■ Problem to work on
Look through the records below for the line holding "This screenshot has width=2438, height=1410.". Write it out exactly, with each following line through the line holding "Apply a horizontal layout to selection".

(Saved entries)
####

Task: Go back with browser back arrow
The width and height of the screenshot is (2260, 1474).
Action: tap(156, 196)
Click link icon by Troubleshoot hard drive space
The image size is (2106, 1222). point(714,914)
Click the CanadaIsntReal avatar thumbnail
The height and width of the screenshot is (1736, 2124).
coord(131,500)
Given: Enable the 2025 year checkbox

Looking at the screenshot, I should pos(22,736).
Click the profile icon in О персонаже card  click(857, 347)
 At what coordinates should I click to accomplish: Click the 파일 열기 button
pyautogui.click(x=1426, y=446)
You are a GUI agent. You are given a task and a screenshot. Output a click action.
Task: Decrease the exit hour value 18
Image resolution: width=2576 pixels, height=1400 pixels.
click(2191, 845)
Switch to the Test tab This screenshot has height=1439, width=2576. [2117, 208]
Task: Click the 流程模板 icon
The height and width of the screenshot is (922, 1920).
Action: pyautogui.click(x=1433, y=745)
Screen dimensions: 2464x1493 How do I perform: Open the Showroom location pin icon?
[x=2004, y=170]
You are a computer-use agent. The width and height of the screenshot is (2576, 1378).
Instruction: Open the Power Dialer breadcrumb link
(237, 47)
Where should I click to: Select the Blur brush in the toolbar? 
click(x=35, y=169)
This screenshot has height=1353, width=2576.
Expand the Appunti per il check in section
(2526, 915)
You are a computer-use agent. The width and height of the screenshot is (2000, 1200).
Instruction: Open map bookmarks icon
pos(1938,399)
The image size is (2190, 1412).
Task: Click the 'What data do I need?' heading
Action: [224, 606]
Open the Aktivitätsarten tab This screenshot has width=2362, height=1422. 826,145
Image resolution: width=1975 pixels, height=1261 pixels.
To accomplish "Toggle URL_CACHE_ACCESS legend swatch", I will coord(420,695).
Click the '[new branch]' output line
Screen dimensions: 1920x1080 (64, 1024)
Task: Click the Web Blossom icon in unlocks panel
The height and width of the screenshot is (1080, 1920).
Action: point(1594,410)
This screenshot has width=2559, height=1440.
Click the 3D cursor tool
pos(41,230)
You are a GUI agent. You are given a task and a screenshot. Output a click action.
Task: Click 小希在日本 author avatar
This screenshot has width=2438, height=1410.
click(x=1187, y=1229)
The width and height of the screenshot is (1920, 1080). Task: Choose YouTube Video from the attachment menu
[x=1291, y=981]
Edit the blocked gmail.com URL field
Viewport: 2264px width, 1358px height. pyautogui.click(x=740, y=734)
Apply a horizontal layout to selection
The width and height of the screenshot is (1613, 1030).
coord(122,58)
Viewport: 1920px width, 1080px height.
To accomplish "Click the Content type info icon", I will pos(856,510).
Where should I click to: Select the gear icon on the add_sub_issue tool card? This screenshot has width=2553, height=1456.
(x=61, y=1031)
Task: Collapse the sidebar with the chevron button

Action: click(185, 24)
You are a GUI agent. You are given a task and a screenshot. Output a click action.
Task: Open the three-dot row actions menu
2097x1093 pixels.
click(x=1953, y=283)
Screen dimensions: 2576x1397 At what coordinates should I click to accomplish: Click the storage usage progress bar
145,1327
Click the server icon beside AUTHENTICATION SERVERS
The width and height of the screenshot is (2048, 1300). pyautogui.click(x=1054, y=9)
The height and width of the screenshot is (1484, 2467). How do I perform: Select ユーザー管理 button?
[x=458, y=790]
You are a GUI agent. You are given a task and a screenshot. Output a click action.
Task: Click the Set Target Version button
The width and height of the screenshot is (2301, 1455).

####

■ Problem solution
This screenshot has width=2438, height=1410.
click(x=1187, y=1229)
The width and height of the screenshot is (1920, 1080). Task: Choose YouTube Video from the attachment menu
[x=1291, y=981]
Edit the blocked gmail.com URL field
Viewport: 2264px width, 1358px height. pyautogui.click(x=740, y=734)
Apply a horizontal layout to selection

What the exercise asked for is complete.